219 Floor-Ceiling Vaults**

. . . we have already discussed the fact that ordinary joist floors and slab floors are inefficient and wasteful because the tension materials they use to resist bending are less common than pure compression materials - Efficient Structure (206), Good Materials (207), and that it is therefore desirable to use vaults wherever possible. This pattern gives the shape and construction of the vaults. The vaults will help to complete Floor and Ceiling Layout (210), and Perimeter Beams (217); and, most important of all, they will help to create the Ceiling Height Variety (190) in different rooms.

We seek a ceiling vault shape which will support a live load on the floor above, form the ceiling of the room below, and generate as little bending and tension as possible so that compressive materials can be relied on.

The vault shape is governed by two constraints: the ceiling cannot be lower than about 6 feet at the edge of the room, except in occasional attic rooms; and the ceiling in the middle of the room should vary with the room size (8 to 12 feet for large rooms, 7 to 9 feet for middle sized rooms, and 6 to 7 feet for the very smallest alcoves and corners - see Ceiling Height Variety (190).

We know, from structural considerations, that a circular shell dome will generate virtually no bending moments when its rise is at least 13 to 20 per cent of its diameter. (This is established in studies and tests of shell structures, and is corroborated by our own computer studies.) For a room 8 feet across, this requires a rise of about 18 inches, making a total height of 7 to 8 feet in the middle; for a room 15 feet across, it requires a rise of 2-3 feet, making a height of 8 to 10 feet in the middle.

# GIVEN INSTRUCTION 1
Substitute "green" for "red" in the dataset excerpt rows, between the row holding "560x1055 pixels. Task: Switch to the Top tab" and the last row, inclusive. Give only those rows again with everything else unchanged, and leave out the pictures.

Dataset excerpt
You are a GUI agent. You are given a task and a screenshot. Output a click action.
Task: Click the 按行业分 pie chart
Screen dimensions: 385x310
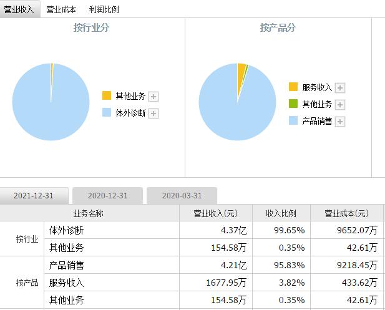coord(51,102)
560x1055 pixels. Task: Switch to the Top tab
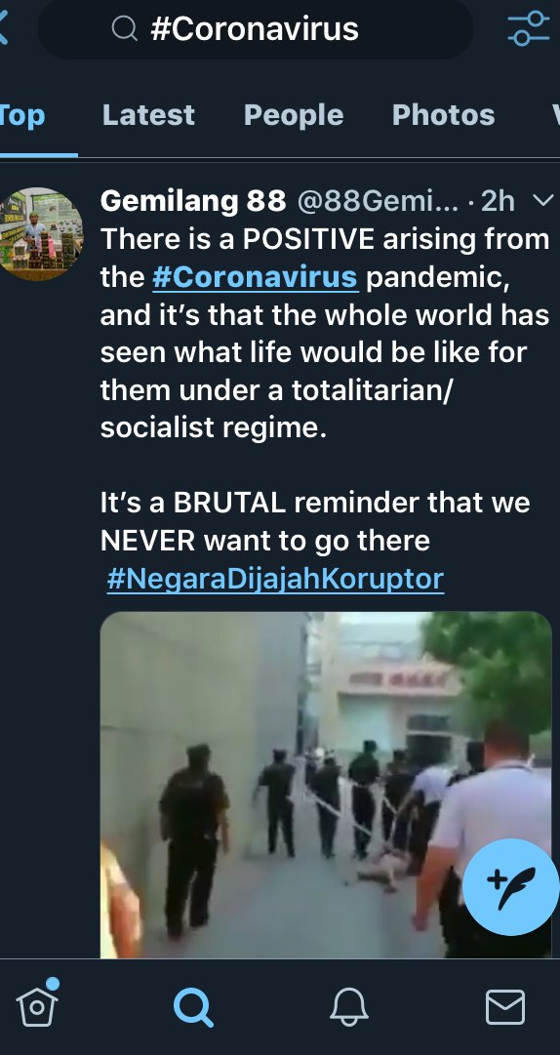pos(22,115)
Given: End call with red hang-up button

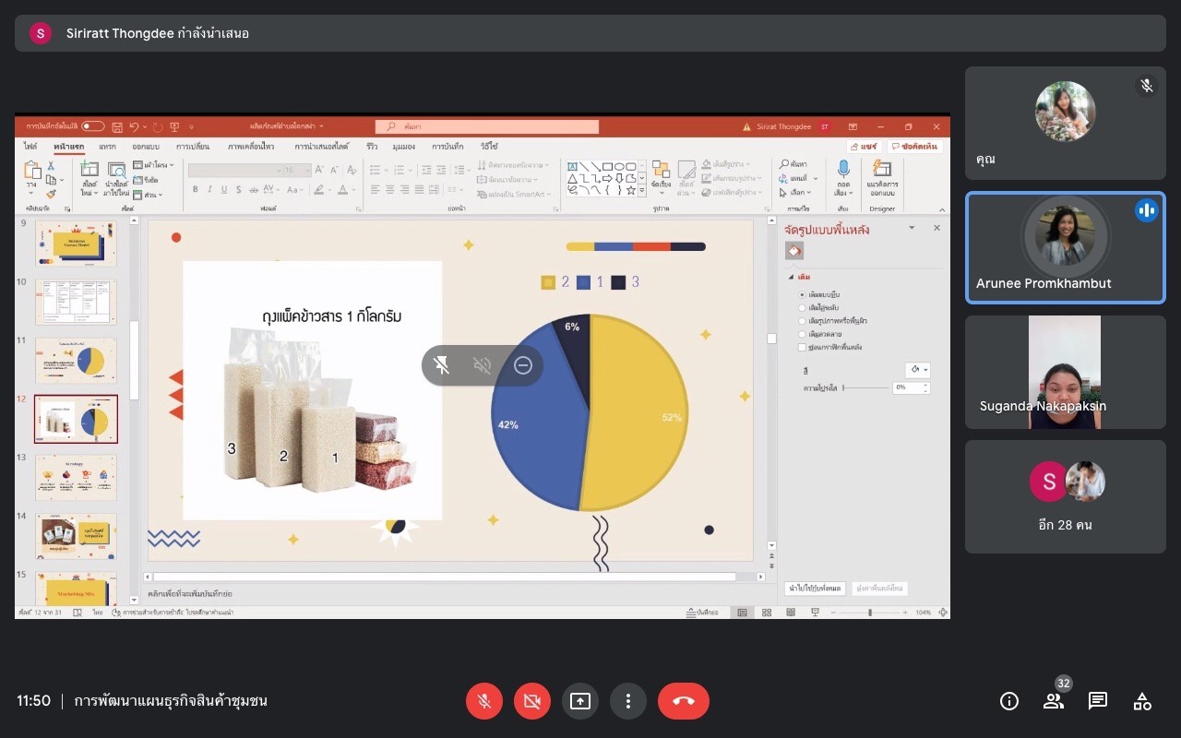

# GIVEN INSTRUCTION 2
Proceed with the passage on floor-ceiling vaults from where it stops.

# EXPECTED ANSWER 1
560x1055 pixels. Task: Switch to the Top tab
pos(22,115)
Given: End call with green hang-up button

# EXPECTED ANSWER 2
Luckily, these vault heights are just congruent with the needed ceiling heights. We may say, therefore, that the ideal - vault for an inhabited space is one which springs from 6 to 7 feet at the edge, and rises 13 to 20 per cent of the smaller diameter.

There are various possible ways of making a circular or elliptical vault spring from a square or rectangular room.

1. One type of vault is made by arching diagonal ribs from corner to corner; and then spacing straight line elements across the ribs.

2. Another type is a pure dome supported on squinches.

3. Another is based on a rectangular grid of arched ribs. The edge ribs are entirely flat, and the center ribs have the greatest curvature. In the end, each part of the vault is curved in three dimensions, and the corners are slightly flattened.

Each of these three vaults makes sense in slightly different circumstances. The first is the easiest to conceive, but it has a slight structural disadvantage: its surface panels are curved in one direction only - because they are made of straight line elements - and cannot therefore achieve the strength of a doubly curved vault. The second is the hardest to conceive; however, it comes naturally from the intersection of a spherical shape and a rectangular one. If one were to make a vault by using a balloon as a form, pushed up within the perimeter beams, the second type would be the easiest to use. In the particular building technique we have been using, the third type is easiest to use, because it is particularly simple to lay out the arched ribs which provide the formwork. It flattens out at the corners, which could create bending moments and require tension materials. However, in lightweight concrete we have found that it does not require any more than the shrinkage reinforcement, which is needed anyway.

We shall now describe a very simple way of making a vault. Bear in mind that we considered it essential that the vault be built up gradually, and that it could be fitted to any room shape, without difficulty. This technique is not only cheap and simple. It is also one of the only ways we have found of fitting a vault to an arbitrary room shape. It works for rectangular rooms, rooms that are just off-rectangles, and odd-shaped rooms. It can be applied to rooms of any size. The height of the vault can be varied according to its position in the overall array of ceiling heights and floors - Ceiling Height Variety (190), Structure Follows Social Spaces (205), Floor and Ceiling Layout (210).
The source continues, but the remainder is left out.